> SOURCE DOCUMENT
But to the Hindu nationalists who hold power in India, the university and others like it are dangerous dens of “anti-India” ideas. And they are working to silence them.
Masked men have stormed the J.N.U. campus and attacked students, shouting slogans associated with a far-right Hindu group. Vocal supporters of the right-wing governing party who have been installed as administrators have suspended students for participating in protests and, in December, imposed new restrictions on demonstrations. Professors have been denied promotions for questioning government policies.
“It is suffocating,” said Anagha Pradeep, a political science student who has received warnings from J.N.U. after protesting her housing conditions and helping to screen a documentary critical of Prime Minister Narendra Modi. “And you can’t learn in fear.”
The pressure being put on J.N.U. is part of a broader effort to neutralize dissenting voices — media organizations, human rights groups, think tanks — as right-wing Hindus pursue their cause of transforming India into an explicitly Hindu nation.

> RECORDS
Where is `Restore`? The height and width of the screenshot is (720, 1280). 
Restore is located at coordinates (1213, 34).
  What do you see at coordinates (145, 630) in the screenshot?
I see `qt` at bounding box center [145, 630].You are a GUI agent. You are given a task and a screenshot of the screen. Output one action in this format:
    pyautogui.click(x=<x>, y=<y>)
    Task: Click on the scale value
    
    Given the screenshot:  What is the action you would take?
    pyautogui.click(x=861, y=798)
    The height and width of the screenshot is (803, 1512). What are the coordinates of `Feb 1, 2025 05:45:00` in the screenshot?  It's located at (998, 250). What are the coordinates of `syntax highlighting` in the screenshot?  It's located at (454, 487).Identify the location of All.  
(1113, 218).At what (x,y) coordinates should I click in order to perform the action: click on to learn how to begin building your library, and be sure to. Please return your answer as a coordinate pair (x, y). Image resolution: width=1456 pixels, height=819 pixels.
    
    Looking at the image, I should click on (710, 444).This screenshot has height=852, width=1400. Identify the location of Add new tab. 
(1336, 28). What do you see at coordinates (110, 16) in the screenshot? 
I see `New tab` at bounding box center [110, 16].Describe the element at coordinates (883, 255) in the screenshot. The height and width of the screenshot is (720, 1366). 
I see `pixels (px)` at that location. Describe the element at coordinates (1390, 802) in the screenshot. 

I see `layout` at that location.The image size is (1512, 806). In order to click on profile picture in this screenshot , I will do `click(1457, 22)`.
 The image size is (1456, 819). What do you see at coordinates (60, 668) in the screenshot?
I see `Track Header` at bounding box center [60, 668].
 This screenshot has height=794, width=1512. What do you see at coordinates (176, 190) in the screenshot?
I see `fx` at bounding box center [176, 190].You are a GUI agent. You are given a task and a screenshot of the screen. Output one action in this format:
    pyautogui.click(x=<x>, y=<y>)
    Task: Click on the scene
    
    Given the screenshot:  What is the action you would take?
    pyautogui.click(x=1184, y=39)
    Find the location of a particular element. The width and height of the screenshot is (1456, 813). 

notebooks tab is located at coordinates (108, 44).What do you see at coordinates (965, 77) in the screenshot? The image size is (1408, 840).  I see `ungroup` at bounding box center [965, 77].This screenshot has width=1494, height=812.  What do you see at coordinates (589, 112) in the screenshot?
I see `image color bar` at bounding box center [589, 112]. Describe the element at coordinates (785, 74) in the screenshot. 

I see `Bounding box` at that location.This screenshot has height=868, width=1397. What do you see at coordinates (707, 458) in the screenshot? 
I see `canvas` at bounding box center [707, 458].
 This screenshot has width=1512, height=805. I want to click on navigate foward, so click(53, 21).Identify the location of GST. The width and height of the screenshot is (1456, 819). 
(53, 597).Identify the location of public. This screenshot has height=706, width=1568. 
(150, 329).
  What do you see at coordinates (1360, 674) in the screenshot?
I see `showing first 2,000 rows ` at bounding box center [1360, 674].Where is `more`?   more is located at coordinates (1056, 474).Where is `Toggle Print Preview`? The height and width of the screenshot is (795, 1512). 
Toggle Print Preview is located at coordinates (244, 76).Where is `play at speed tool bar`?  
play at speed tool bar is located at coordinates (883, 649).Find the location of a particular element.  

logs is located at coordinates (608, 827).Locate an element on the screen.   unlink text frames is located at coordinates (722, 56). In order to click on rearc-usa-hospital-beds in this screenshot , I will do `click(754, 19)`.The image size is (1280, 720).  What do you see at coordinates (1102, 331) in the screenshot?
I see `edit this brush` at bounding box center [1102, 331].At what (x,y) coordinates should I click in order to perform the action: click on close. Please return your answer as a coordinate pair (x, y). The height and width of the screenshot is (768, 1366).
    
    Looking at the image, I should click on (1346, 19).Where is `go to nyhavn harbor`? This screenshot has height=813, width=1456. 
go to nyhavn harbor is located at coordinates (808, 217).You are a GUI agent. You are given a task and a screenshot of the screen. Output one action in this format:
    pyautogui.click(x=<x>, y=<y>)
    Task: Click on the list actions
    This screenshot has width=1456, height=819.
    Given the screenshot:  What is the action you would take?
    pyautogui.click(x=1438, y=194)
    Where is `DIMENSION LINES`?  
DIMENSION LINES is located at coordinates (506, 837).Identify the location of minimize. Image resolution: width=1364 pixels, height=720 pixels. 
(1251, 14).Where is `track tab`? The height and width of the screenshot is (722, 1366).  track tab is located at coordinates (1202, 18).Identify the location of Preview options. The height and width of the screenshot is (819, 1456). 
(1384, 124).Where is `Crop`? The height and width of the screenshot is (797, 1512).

> REQUIRED WORK
• a. Answer these questions using the J.N.U. excerpt:
(i) What did the administrators impose on demonstrations in December?
(ii) What subject does Anagha Pradeep study?
(iii) Apart from media organizations, which two kinds of dissenting voices does the excerpt name?
• b. Write the next part of the J.N.U. excerpt, picking up after its last sentence.

> RESPONSE LIST
• a.
(i) New restrictions.
(ii) Political science.
(iii) Human rights groups and think tanks.

• b.
Not long after Mr. Modi’s Bharatiya Janata Party took power in 2014, members of its ideological fountainhead, the Rashtriya Swayamsevak Sangh, or R.S.S., launched a campaign against elite universities across the country, taking steps like filing police complaints against professors who lectured on topics they disliked.
Hindu nationalists, as they try to uproot the secular foundation laid down for India by Nehru, are pushing to supplant universities’ traditional intellectual values with their own conservative thought. The government has excised textbook chapters on India’s past Muslim rulers and silenced researchers who questioned pseudoscience being promoted by right-wing officials.
“We want students to understand that patriotism is of the utmost importance,” said Abhishek Tandon, who has been the head of the student wing of the R.S.S. in New Delhi for 21 years.
He said his organization “won’t allow anti-India forces to work inside the campus against the integrity and unity of India.”
Sumit Ganguly, an India specialist at Indiana University, said that the Hindu nationalists’ campaign, including the appointments of education officials aligned with the right-wing government, could render academic freedom a “relic and a quaint notion” in India.
“What we are witnessing now is a steady stacking of institutions with individuals who lack suitable professional qualifications but share ideological preferences of the ruling party,” he said.
Some of these officials have been effusive in their praise of their government benefactors. Santishree Dhulipudi Pandit, the J.N.U. vice chancellor since 2022, has called Mr. Modi the “tallest spokesperson for democracy” and a “phenomenon.” Ms. Pandit and a press officer for the university did not respond to requests for comment.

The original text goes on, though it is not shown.